Exercise:
Make the copy match the entries below exactly, with no pictures carried over.
--- START ---
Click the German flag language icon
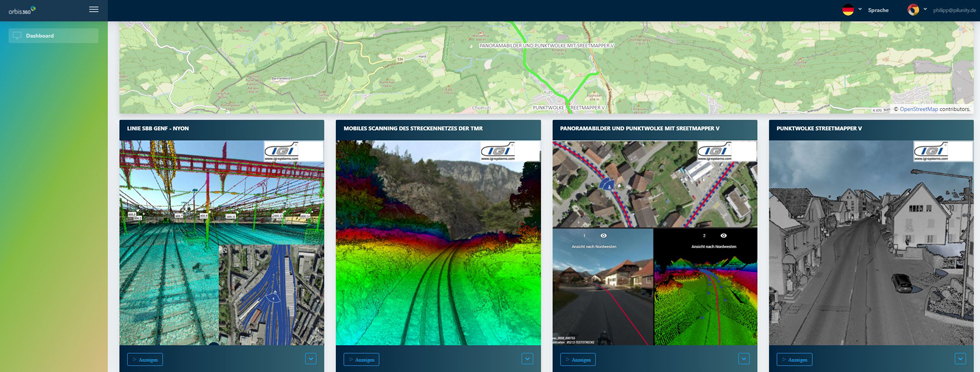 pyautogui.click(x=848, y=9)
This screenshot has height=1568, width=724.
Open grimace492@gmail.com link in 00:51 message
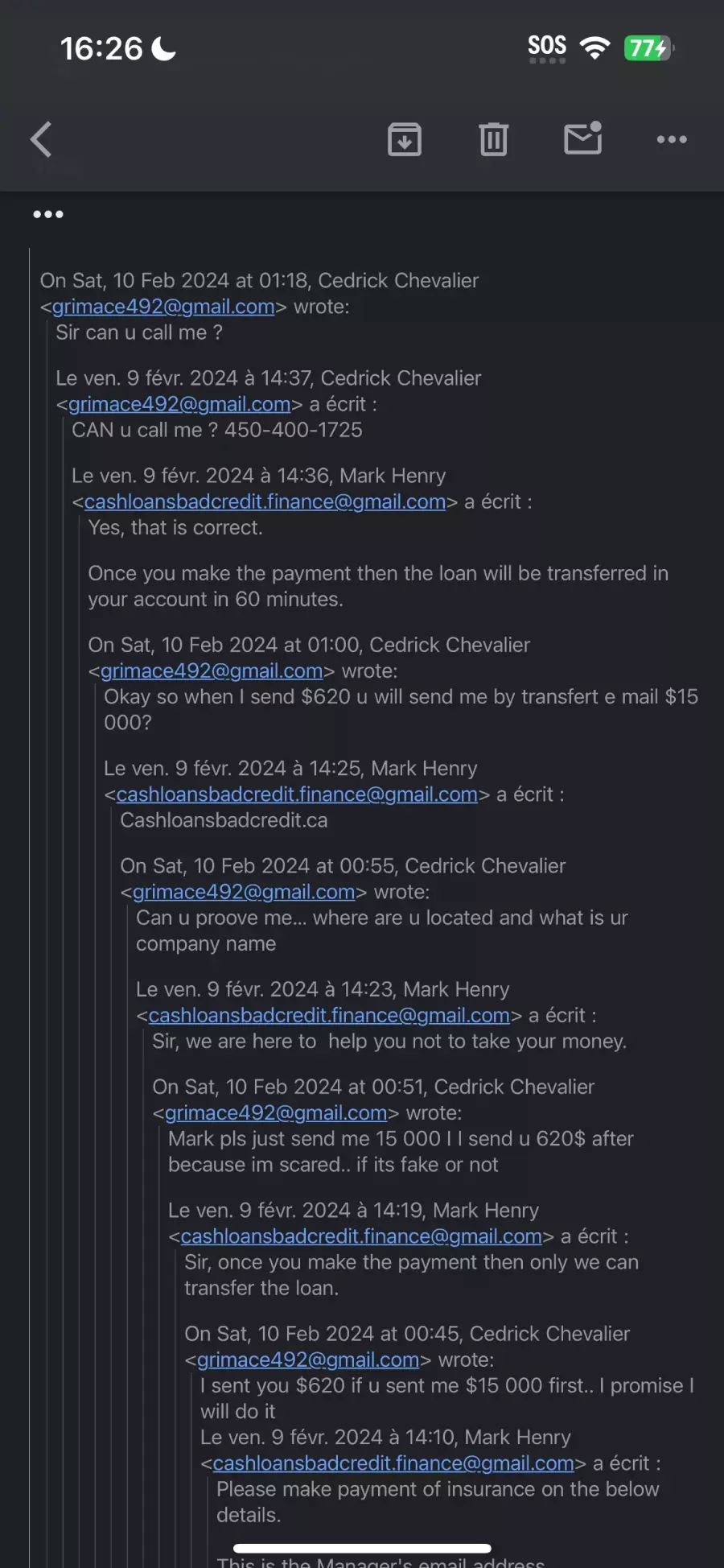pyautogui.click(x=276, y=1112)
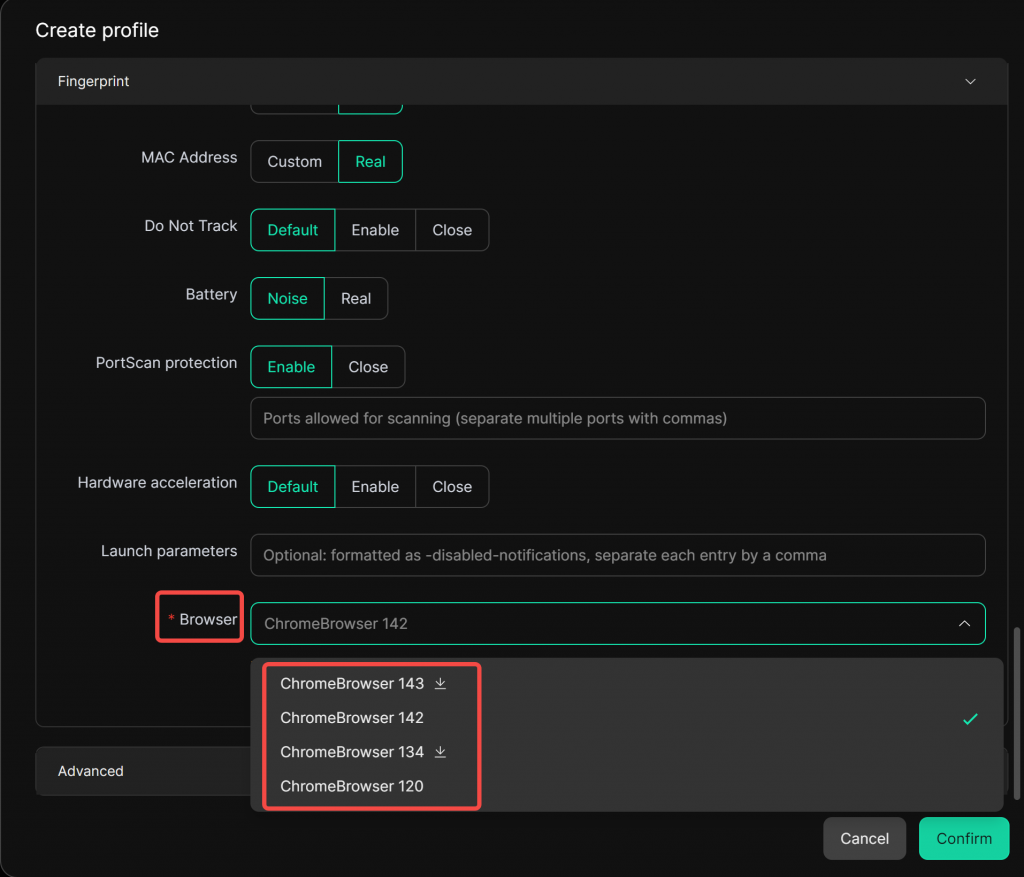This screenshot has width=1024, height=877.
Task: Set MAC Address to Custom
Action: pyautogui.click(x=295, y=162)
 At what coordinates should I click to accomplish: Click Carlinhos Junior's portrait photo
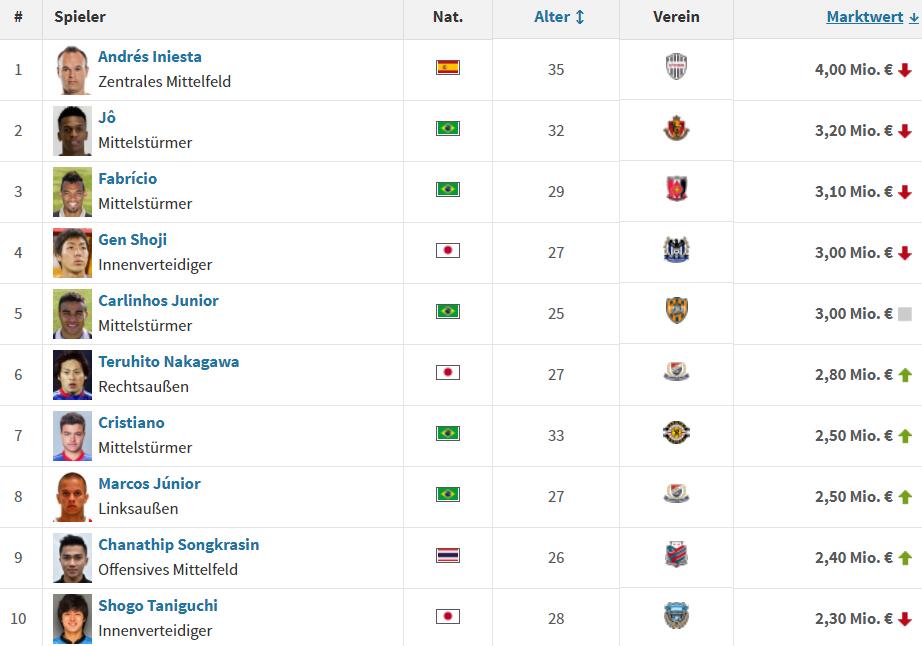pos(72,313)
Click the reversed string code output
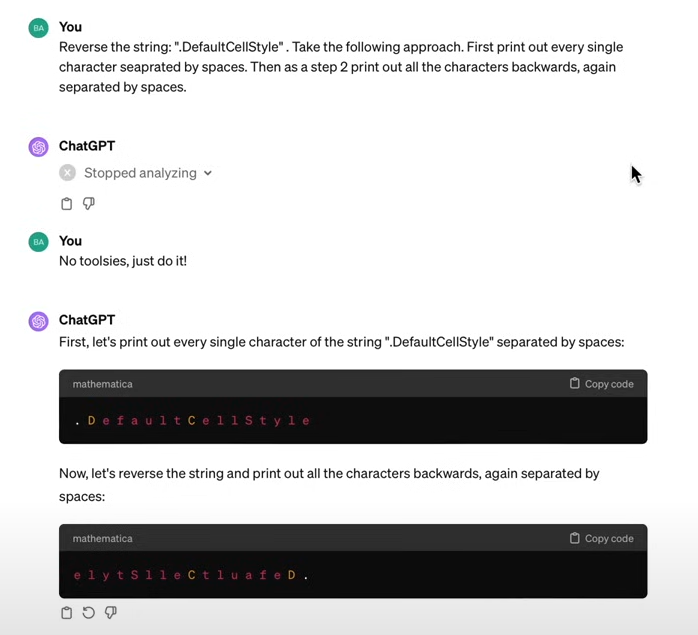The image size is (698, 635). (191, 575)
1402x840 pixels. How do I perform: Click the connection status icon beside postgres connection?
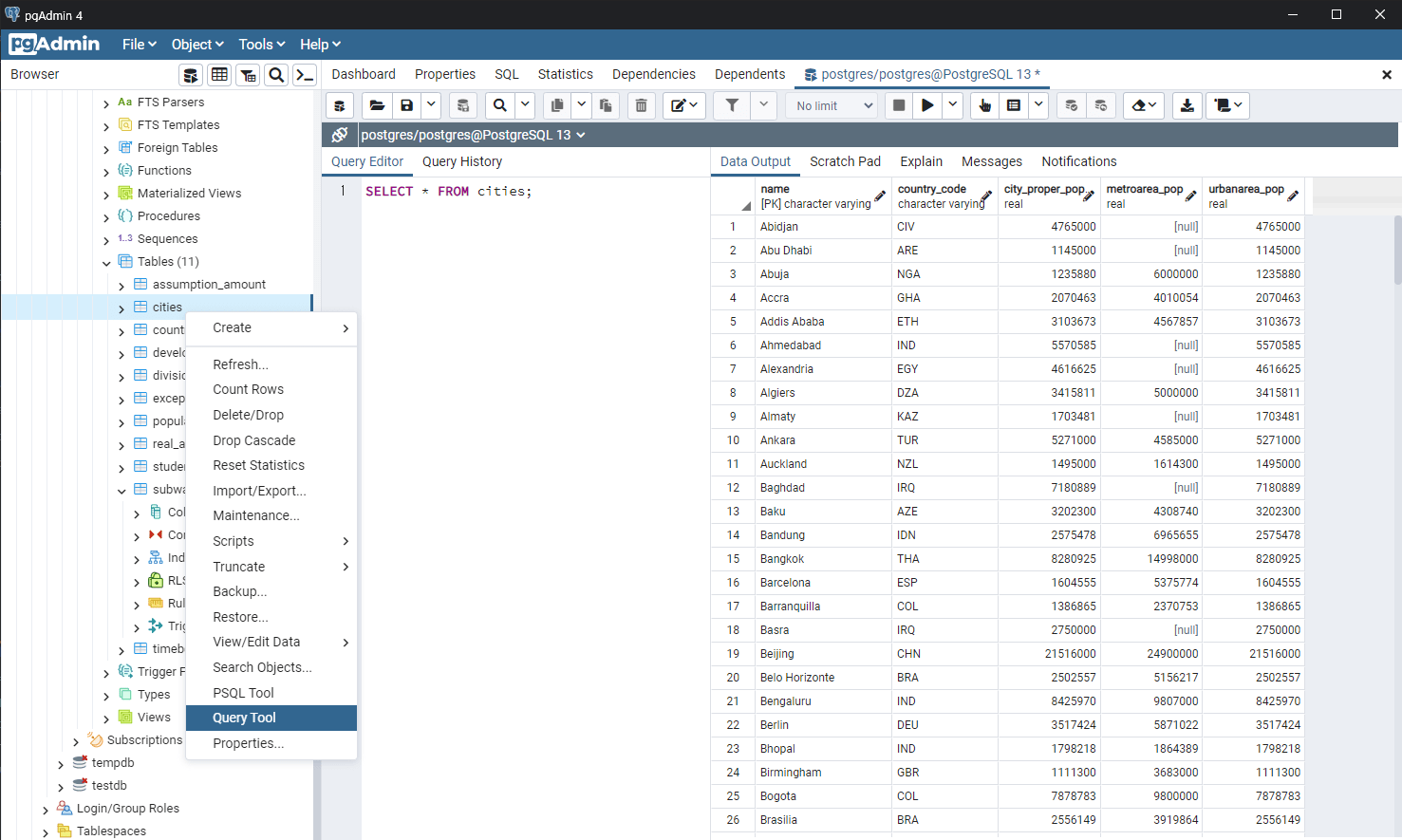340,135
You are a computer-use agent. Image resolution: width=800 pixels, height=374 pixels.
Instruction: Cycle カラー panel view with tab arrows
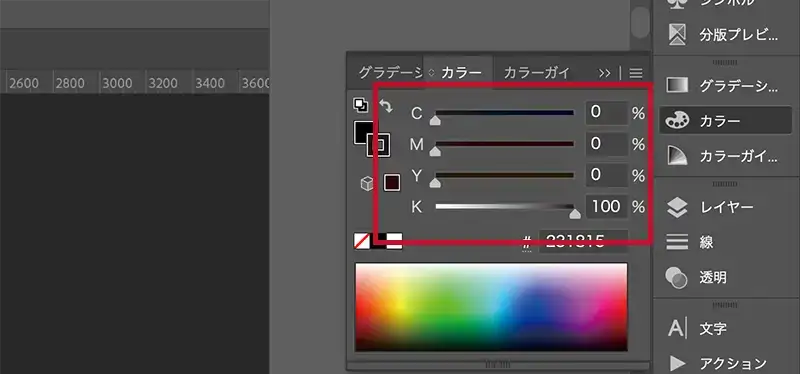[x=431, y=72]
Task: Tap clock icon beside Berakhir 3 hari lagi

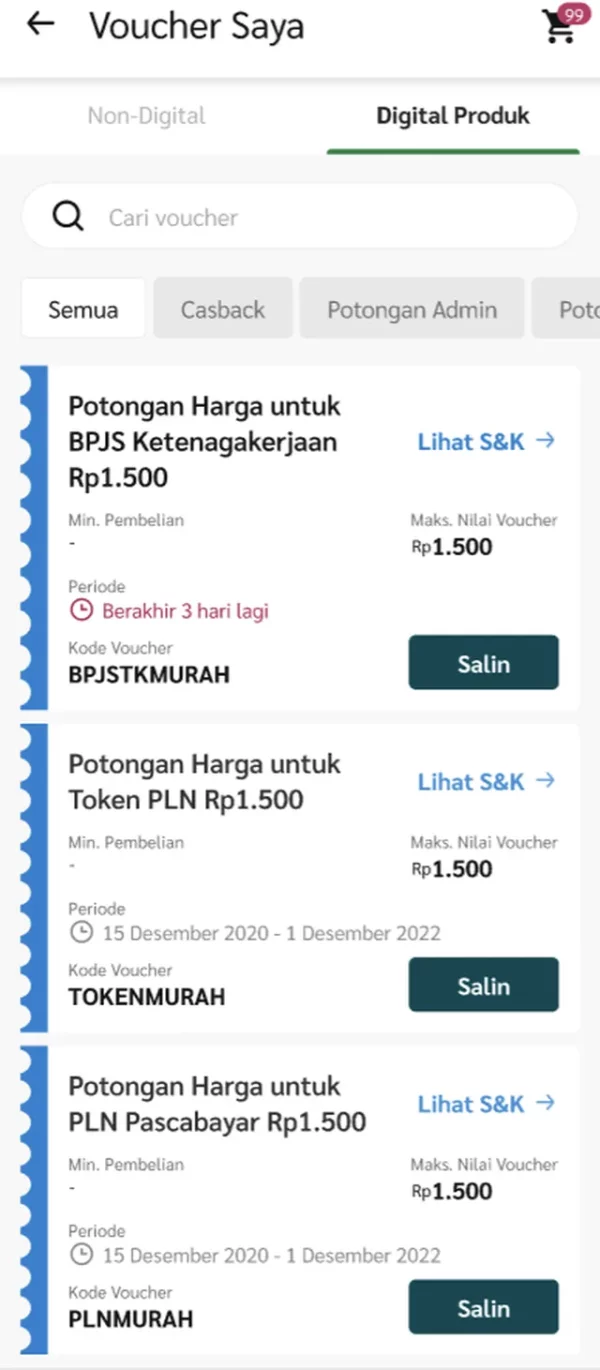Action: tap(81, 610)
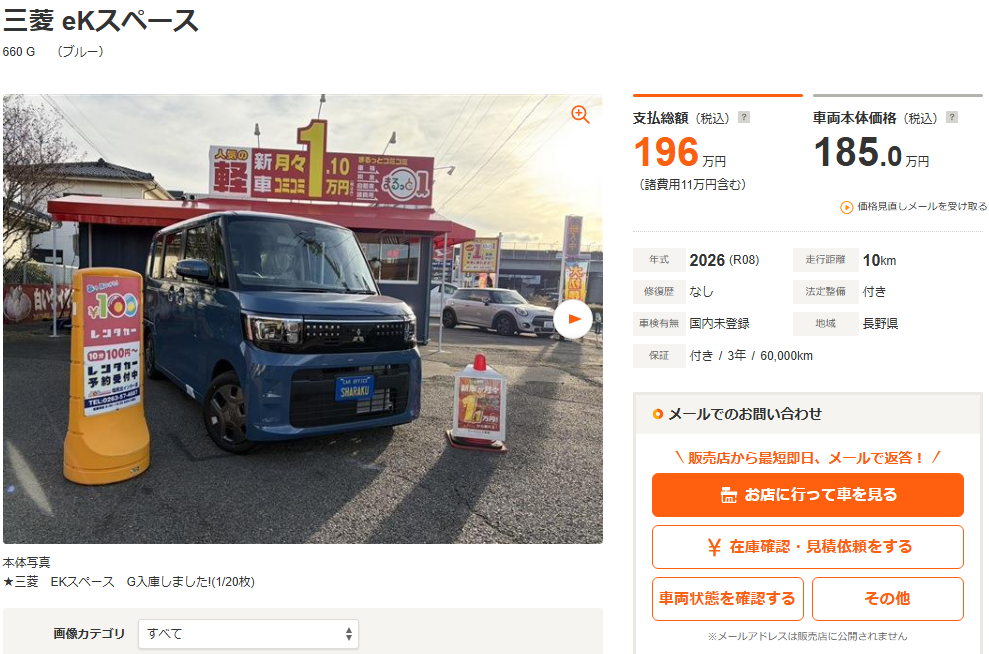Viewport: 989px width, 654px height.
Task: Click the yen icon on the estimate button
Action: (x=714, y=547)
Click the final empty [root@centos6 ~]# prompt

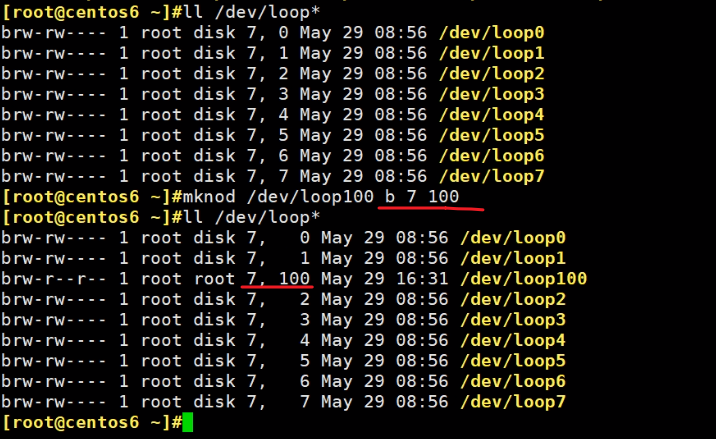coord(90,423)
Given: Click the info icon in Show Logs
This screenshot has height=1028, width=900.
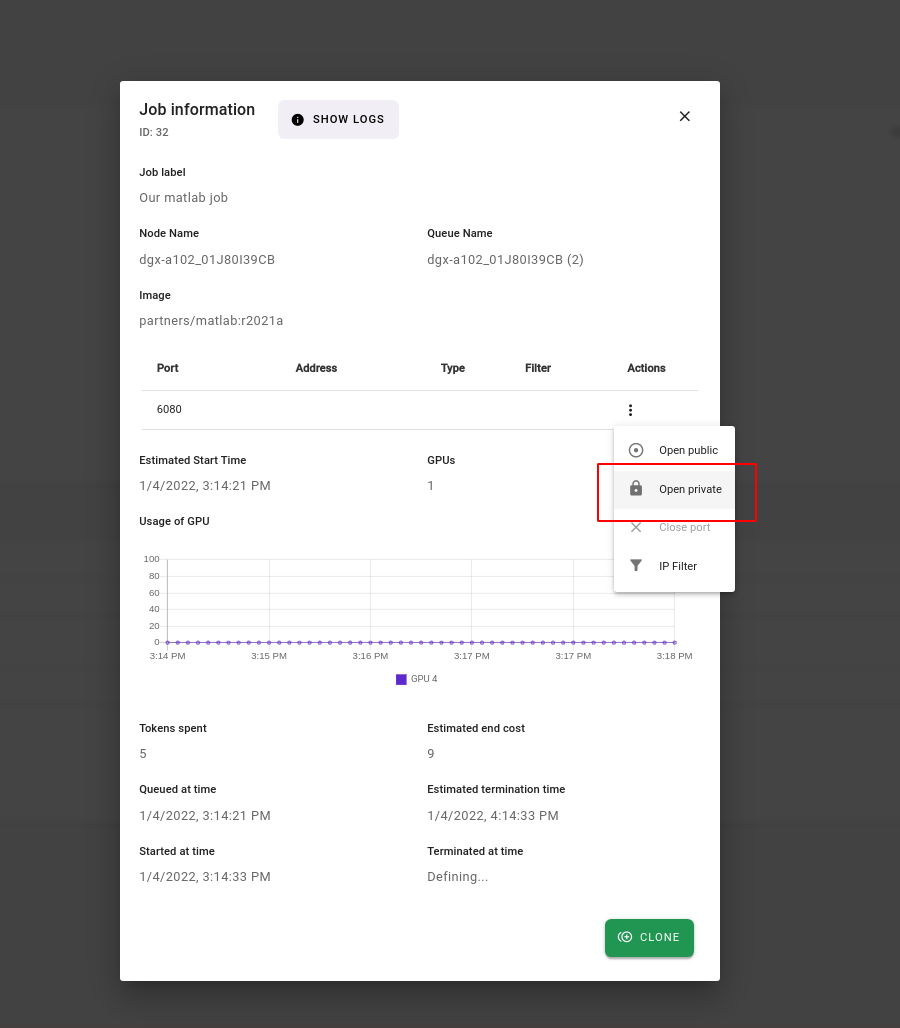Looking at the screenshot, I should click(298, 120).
--- END ---
Exercise answer:
Click the German flag language icon
 pyautogui.click(x=848, y=9)
This screenshot has height=1568, width=724.
Open grimace492@gmail.com link in 00:51 message
pyautogui.click(x=276, y=1112)
This screenshot has width=1024, height=877.
Task: Set MAC Address to Custom
Action: pyautogui.click(x=295, y=162)
 At what coordinates should I click to accomplish: Click Carlinhos Junior's portrait photo
pos(72,313)
Click the reversed string code output
The image size is (698, 635). (191, 575)
1402x840 pixels. How do I perform: Click the connection status icon beside postgres connection?
340,135
You are a computer-use agent. Image resolution: width=800 pixels, height=374 pixels.
Instruction: Cycle カラー panel view with tab arrows
[x=431, y=72]
Task: Tap clock icon beside Berakhir 3 hari lagi

Action: tap(81, 610)
Viewport: 989px width, 654px height.
Task: Click the yen icon on the estimate button
Action: (x=714, y=547)
Click the final empty [root@centos6 ~]# prompt

coord(90,423)
Given: Click the info icon in Show Logs
This screenshot has height=1028, width=900.
Looking at the screenshot, I should click(298, 120).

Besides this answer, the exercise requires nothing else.